The Senate has approved a treaty allowing Sweden and Finland to join NATO.

The treaty, gaining bipartisan support, passed Wednesday by a vote of 95-1 in favor of expanding the North Atlantic Treaty Organization, The New York Times reported. Senate Majority Leader Chuck Schumer, D-N.Y., and Minority Leader Mitch McConnell, R-K.Y., voiced support for ratifying the treaty and for the growth of the organization.


Sen. Josh Hawley, R-Mo., was the only senator to vote against the treaty, the Times reported. Sen. Rand Paul, R-Ky., voted present.

“Our NATO alliance is the bedrock that has guaranteed democracy in the Western world since the end of World War II,” Schumer said.

Sweden and Finland sought membership in NATO after Russia invaded Ukraine on Feb. 24, as they fear their nations may be targeted next, according to a statement released by the U.S. Defense Department.

Finland shares a border with Russia.

Historically, both Sweden and Finland have remained neutral or apprehensive of joining armed conflict. However, since Russian President Vladimir Putin’s invasion of Ukraine, the two countries have made historic changes in their foreign policies and sought to join the international defense organization.

All 30 members of the alliance must vote on the same resolution for the entries of Sweden and Finland to NATO to become official. Once all members ratify the treaty, NATO will consist of 32 member states.

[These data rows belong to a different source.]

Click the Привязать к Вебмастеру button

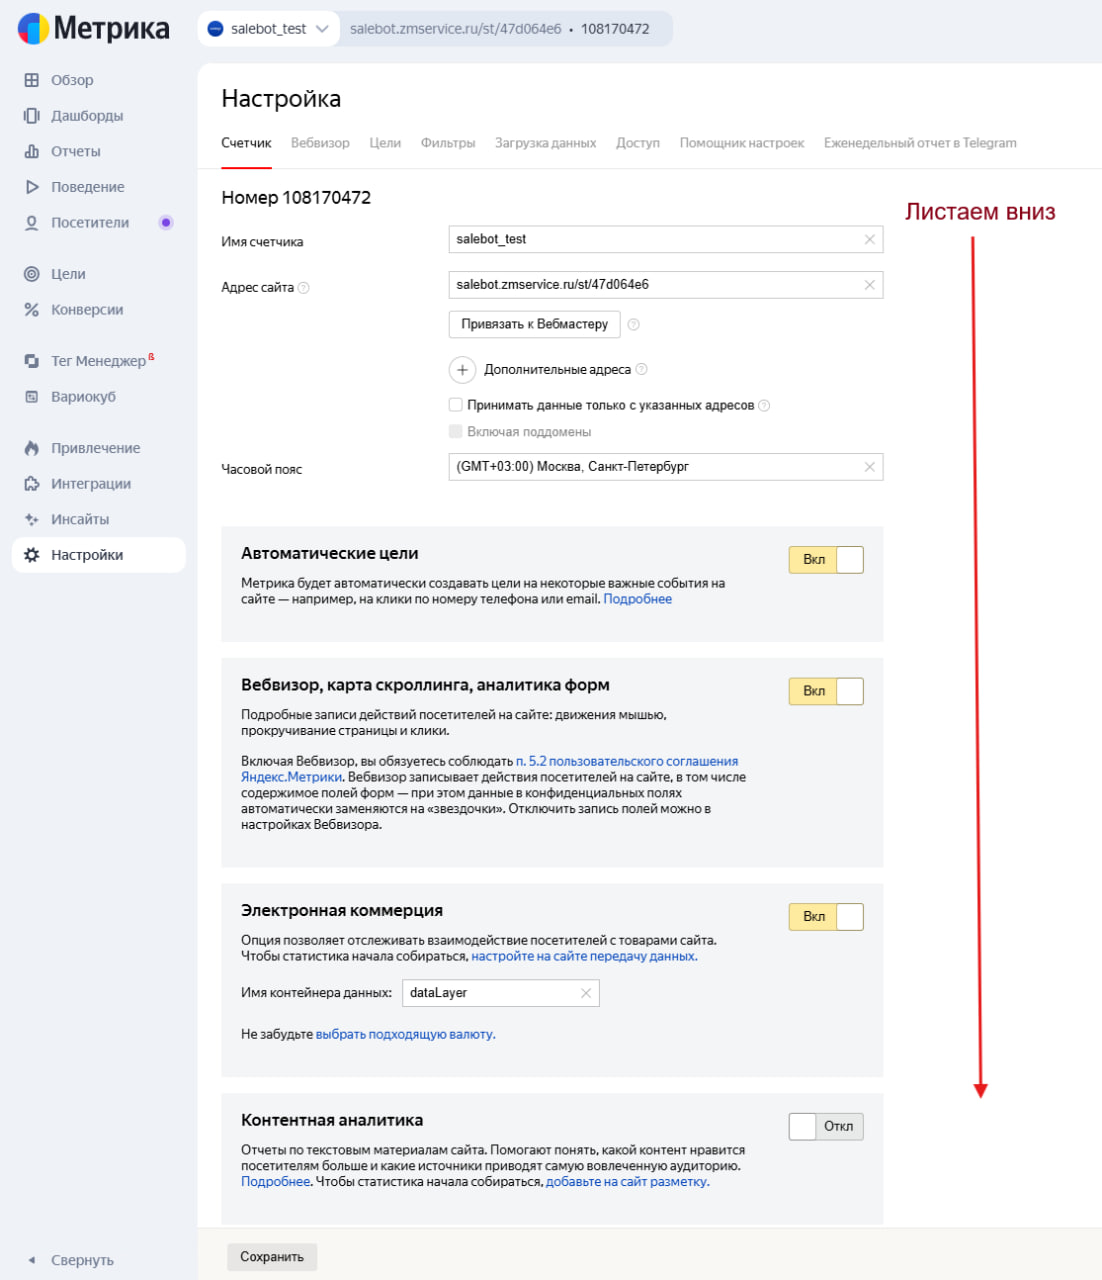(x=534, y=324)
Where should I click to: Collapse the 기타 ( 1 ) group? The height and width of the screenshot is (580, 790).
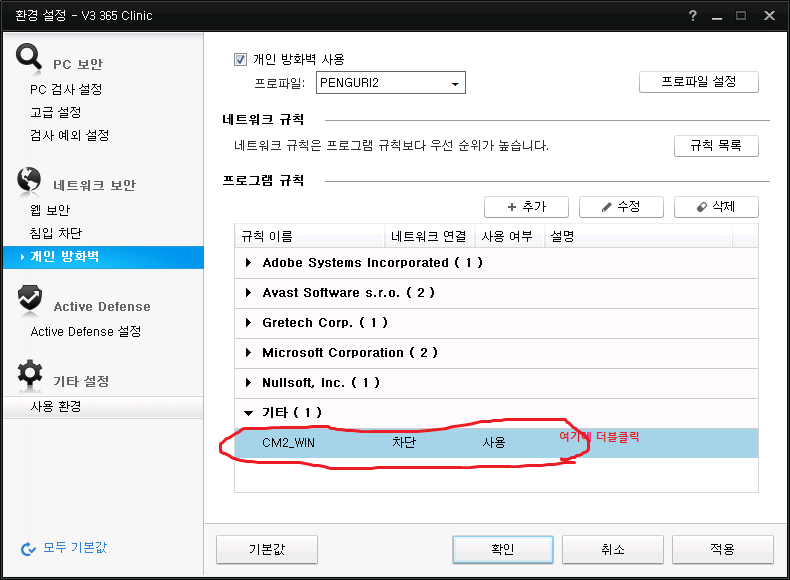tap(248, 413)
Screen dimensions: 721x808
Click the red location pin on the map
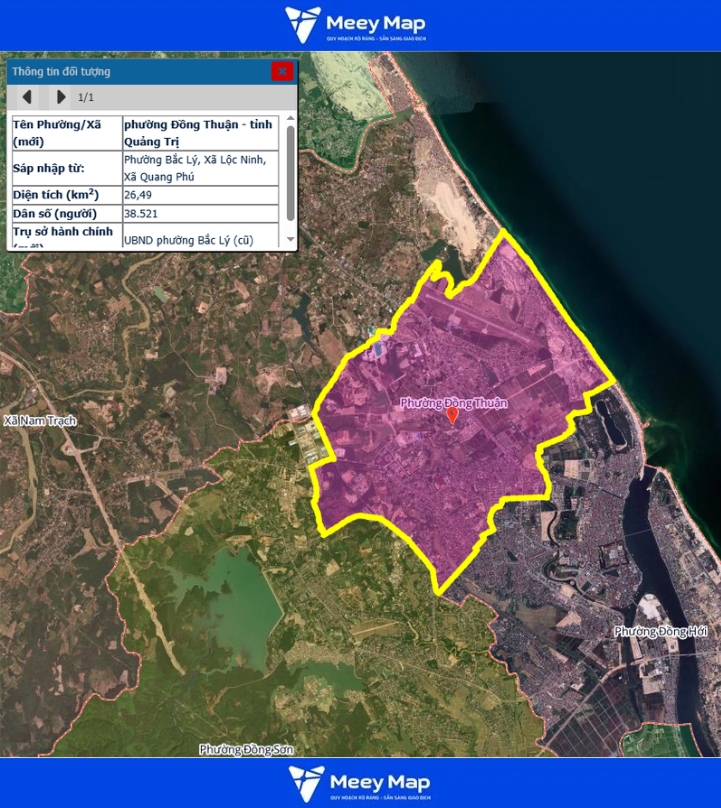[x=452, y=416]
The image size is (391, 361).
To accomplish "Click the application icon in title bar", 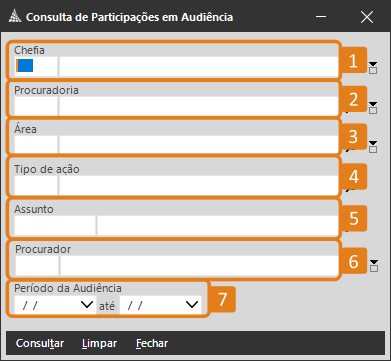I will coord(15,17).
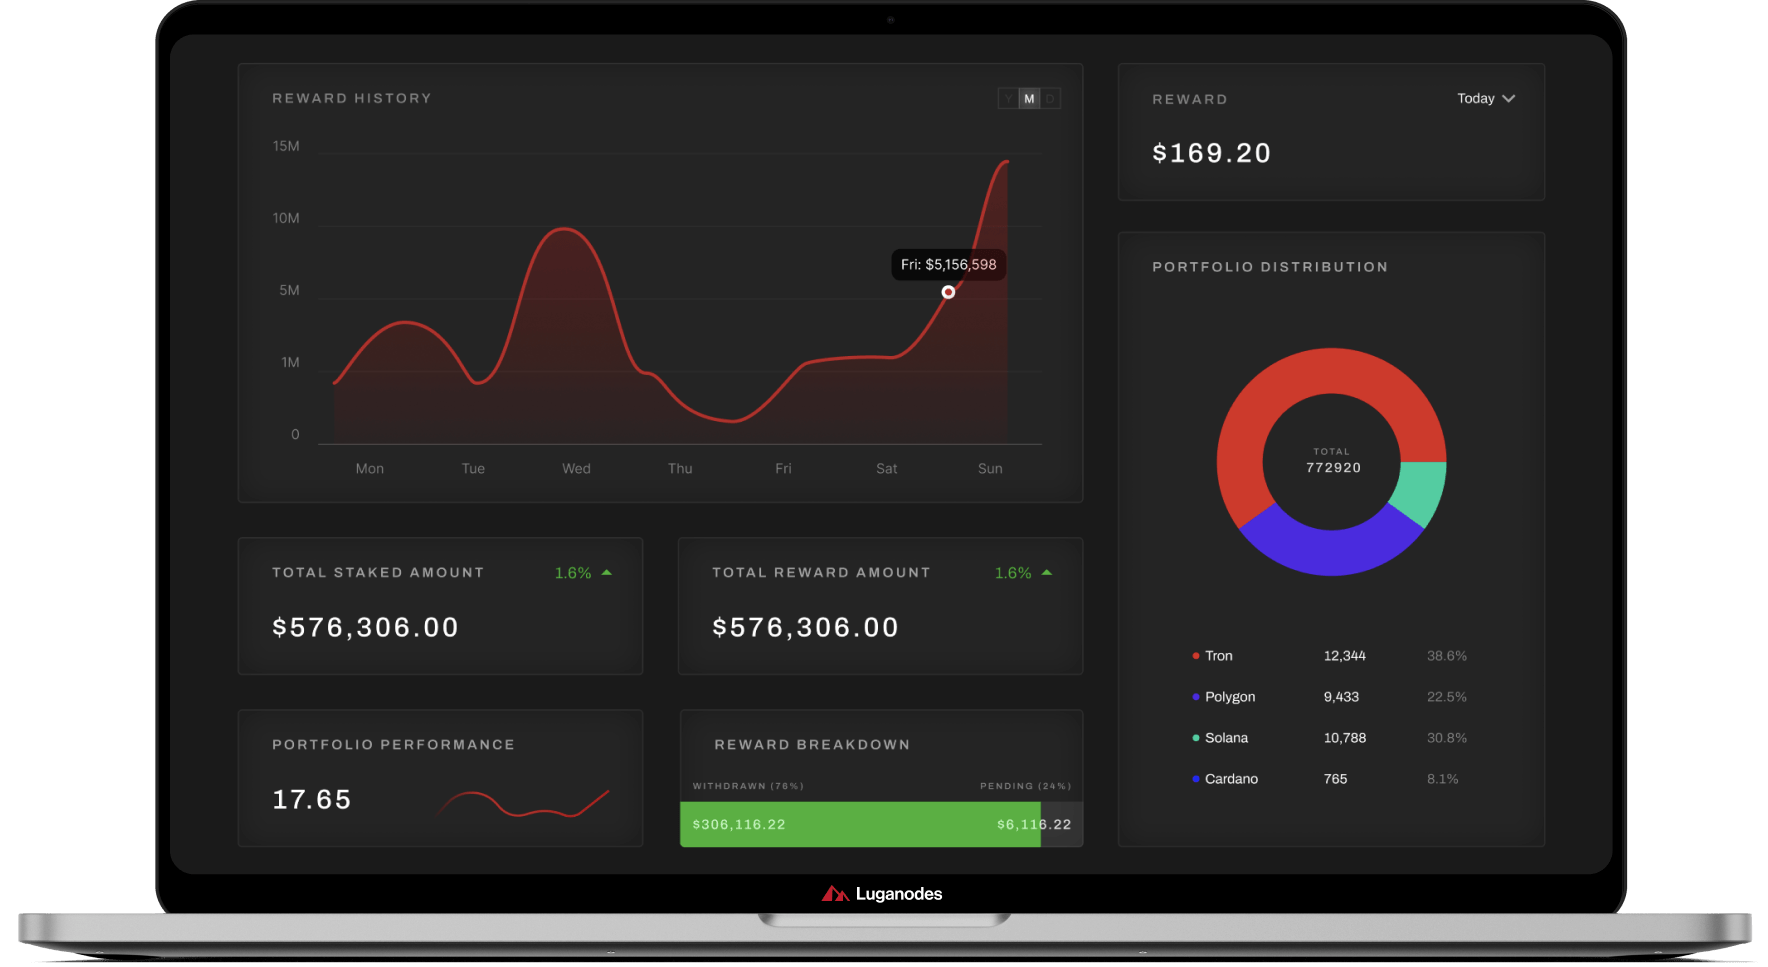
Task: Select the monthly (M) view toggle
Action: [1029, 98]
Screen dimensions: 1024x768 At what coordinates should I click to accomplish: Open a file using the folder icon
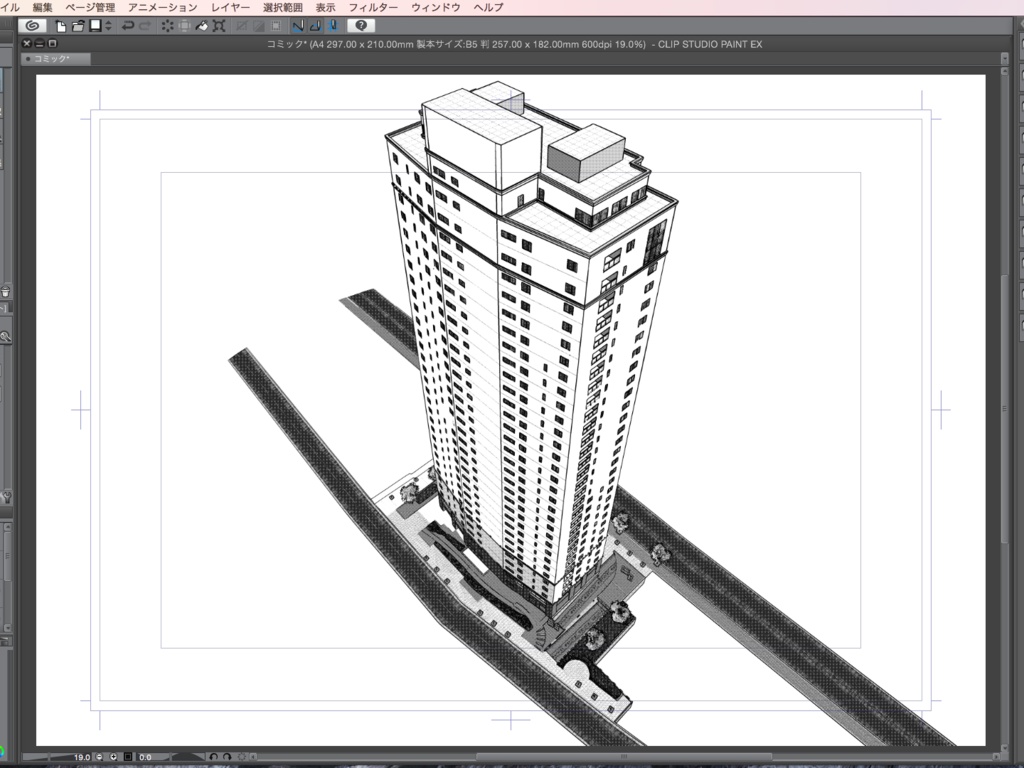(x=78, y=26)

Hawley protested ratification, saying the United States should be more focused on combating China than Russia, The Hill reported.

On the floor of the Senate, Hawley berated the decision, stating that those who support it are misguided and that although joining the alliance was in Sweden’s and Finland’s best interests, it was not in America’s interests. He called for Europe to defend itself and rely less on the U.S.